Further complicating the Pagerank metric is that a few links from the right places can boost Pagerank, but the "right places" will vary from subject to subject. I never use Pagerank as part of my link building target selection criteria, because it can lead you astray. Lastly, if your rankings and traffic are not affected/improved by getting from a PR 3 to a PR 4, what does it matter? My own site at http://www.ericward.com once had a Pagerank of 6. It is now a 5, but my rankings and traffic are higher now than before. Don't let that little green bar torment you :)
Susan
Susan M. • Thank You, you truly are appreciated!
Kerry
Kerry H. • @Eric thanks very much! Very very helpful. Already started looking around :)
Courtney
Courtney G. • Hi Robin,
Your question has been answered by Eric! Please check the general discussion page or click here: http://lnkd.in/Tm_9rc
Courtney
Courtney G. • Kerry - your question has also been answered by Eric! Please visit the discussion page or click the following link: http://lnkd.in/CF8fkY
Kay
Kay M. • Hi Eric,
How does a new website begin the process of link-building? What would be the logical first steps?
Any guidance here is much appreciated!
Lorry
Lorry L. • Hey Eric, thanks for taking the time to our questions!
I have a colleague (based in the UK) who's site has gone from PR4 to PR0 practically overnight. The only recent change to his site was moving from a US server to a UK server, which I would have thought would have improved things(?)

» **DATASET ENTRIES**:

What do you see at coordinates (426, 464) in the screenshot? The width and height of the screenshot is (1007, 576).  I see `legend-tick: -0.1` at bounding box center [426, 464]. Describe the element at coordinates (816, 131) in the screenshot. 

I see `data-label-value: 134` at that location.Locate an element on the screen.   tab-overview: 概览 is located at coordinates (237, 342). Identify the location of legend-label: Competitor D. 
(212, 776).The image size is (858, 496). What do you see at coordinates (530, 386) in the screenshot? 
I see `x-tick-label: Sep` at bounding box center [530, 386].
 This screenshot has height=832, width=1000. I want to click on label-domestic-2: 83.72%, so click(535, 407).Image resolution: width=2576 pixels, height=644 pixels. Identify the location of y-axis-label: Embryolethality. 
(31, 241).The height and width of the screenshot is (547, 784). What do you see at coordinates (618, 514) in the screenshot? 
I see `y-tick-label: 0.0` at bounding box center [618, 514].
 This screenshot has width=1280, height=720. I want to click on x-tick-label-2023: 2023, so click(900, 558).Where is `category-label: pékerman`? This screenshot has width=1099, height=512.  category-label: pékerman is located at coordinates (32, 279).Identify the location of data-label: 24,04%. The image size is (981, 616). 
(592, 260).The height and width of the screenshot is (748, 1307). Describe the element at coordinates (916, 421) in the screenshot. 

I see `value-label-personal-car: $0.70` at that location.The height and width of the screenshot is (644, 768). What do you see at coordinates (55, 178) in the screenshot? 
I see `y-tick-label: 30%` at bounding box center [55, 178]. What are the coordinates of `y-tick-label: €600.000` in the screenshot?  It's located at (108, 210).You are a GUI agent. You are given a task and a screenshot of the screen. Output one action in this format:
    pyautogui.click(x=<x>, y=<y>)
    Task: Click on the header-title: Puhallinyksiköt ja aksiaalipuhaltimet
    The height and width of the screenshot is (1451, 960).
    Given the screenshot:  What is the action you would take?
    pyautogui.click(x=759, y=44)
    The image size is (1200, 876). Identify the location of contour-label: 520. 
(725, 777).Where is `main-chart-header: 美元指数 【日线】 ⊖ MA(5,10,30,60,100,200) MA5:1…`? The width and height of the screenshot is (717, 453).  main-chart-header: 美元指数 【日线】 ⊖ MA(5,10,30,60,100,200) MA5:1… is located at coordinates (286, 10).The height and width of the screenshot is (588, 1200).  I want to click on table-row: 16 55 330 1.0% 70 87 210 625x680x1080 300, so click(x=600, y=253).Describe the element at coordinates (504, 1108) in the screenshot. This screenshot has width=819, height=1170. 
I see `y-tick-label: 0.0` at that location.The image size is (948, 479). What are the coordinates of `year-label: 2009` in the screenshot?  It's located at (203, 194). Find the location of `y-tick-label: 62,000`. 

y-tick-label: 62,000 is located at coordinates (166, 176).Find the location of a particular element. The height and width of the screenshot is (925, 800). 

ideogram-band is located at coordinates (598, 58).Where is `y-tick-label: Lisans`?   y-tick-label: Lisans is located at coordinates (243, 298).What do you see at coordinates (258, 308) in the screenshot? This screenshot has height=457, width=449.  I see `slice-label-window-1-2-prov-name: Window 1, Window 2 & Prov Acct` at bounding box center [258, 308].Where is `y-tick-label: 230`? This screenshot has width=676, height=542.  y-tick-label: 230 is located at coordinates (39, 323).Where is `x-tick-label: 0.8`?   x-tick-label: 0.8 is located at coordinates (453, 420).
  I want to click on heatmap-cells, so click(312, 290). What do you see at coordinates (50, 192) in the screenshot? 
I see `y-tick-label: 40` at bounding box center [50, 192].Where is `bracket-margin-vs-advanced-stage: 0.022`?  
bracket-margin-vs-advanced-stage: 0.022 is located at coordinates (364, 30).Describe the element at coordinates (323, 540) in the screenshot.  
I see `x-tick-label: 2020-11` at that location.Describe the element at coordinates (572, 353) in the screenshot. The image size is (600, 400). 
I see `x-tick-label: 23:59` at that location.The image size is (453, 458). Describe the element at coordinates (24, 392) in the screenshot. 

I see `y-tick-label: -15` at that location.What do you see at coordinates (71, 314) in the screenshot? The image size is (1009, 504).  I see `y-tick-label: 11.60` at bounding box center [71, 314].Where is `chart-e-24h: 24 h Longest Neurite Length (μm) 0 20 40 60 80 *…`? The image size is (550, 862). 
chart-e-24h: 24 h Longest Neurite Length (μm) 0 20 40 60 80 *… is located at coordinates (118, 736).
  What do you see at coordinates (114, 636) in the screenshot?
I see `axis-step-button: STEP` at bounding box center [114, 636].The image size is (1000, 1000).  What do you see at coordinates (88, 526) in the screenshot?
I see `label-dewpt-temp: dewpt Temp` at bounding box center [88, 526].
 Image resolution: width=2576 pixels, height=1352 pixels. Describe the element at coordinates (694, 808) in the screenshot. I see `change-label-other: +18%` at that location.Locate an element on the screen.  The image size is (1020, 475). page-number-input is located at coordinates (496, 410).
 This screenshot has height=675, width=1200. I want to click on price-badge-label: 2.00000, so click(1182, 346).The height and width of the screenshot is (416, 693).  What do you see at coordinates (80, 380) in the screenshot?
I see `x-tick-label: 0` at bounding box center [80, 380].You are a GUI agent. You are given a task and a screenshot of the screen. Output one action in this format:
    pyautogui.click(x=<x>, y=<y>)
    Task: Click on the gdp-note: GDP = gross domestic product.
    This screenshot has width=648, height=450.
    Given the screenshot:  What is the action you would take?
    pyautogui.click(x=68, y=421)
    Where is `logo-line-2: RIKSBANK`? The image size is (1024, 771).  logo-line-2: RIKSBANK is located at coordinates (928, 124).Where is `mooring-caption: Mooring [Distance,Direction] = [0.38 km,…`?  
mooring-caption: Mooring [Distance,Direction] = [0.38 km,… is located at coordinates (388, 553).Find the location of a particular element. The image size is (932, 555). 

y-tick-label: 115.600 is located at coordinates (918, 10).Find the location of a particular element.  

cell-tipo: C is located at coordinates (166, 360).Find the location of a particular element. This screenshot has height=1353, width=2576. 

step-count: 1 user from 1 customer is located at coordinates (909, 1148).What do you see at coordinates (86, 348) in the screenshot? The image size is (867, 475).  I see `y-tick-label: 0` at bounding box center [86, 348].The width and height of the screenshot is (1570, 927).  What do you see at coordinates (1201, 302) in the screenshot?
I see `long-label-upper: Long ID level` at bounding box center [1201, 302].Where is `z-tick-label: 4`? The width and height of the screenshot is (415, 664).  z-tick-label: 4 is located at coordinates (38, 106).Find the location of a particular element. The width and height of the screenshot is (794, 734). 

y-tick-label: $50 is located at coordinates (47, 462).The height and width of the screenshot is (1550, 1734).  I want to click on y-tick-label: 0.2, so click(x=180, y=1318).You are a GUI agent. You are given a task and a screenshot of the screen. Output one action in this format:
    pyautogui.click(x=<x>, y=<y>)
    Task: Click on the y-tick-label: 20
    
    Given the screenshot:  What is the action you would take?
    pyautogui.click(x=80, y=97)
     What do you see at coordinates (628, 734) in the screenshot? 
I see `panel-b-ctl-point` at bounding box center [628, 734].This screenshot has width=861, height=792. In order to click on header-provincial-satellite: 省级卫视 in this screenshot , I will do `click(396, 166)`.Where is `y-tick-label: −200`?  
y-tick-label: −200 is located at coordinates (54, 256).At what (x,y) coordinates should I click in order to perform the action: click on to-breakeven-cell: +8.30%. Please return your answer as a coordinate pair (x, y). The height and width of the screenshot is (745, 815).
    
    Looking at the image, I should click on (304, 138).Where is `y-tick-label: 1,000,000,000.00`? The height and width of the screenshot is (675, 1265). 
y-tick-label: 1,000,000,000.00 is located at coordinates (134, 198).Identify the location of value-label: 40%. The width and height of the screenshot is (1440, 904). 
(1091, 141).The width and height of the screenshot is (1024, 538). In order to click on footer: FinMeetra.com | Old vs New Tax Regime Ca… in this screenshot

» **USING THE INFORMATION**:
1. According to the Pagerank discussion, what Pagerank did the site at http://www.ericward.com once have, and what is it now?
2. Carry on the Pagerank discussion from the point where it stops.

» **ANSWERS BELOW**:
1. It once had a Pagerank of 6 and now has a 5.

2.
Although, from your previous comments, I understand that PR is not the holy grail of Google ranking KPIs, what would you suggest he could do to establish what caused the problem and how to rectify it?
Thanks Eric :O)
Daniel
Daniel C. • I am also new to the link building process. In my blog articles and in a number of whitepapers that I have published, I provide links to things like a business dictionary definition or a related study or other information to help the reader understand the concept that I am putting forth. My intention is, of course, to share information relative to the article I have written. Is this type of linking acceptable? I just don't want to get become an unwitting black hatter.
Richard
Richard S. • : I would like to add my own take on PageRank. It's not that PR doesn't matter… it's that PR as it is popularly understood has very little weight on it's own and it's often used in ways that are underappreciated. As Peter Norvig says, "PageRank is overhyped". So true.
For instance, we know that a variant called Truncated PageRank is a very powerful means to detect shallow linking neighborhoods. In essence, it informs the algorithm about how much reputation was passed from short distances versus long distances.
How about BadRank? If you make the mistake of procuring a link from a high PR site known to be untrustworthy, it may appear on the surface that you've increased your PR, but you've also increased your BR… and now you've dug your site a little deeper into a hole that may eventually be impossible to get out of.
As of a couple years ago, Google was carrying around at least 8 known versions of PageRank in their data centers. My guess is that there are more now.
Truncated PageRank is even more effective when combined with regular PageRank and BadRank. These are even more powerful when looking at the number of nearest neighbors at distance 1, 2, 3 and 4. Now combine this with the outdegree of a particular page (the number of domains it points to) as well as the indegree of the host. You should also consider the recall and precision of high-value advertising terms on your site. As you can imagine, this quickly results in an explosion of possibilities.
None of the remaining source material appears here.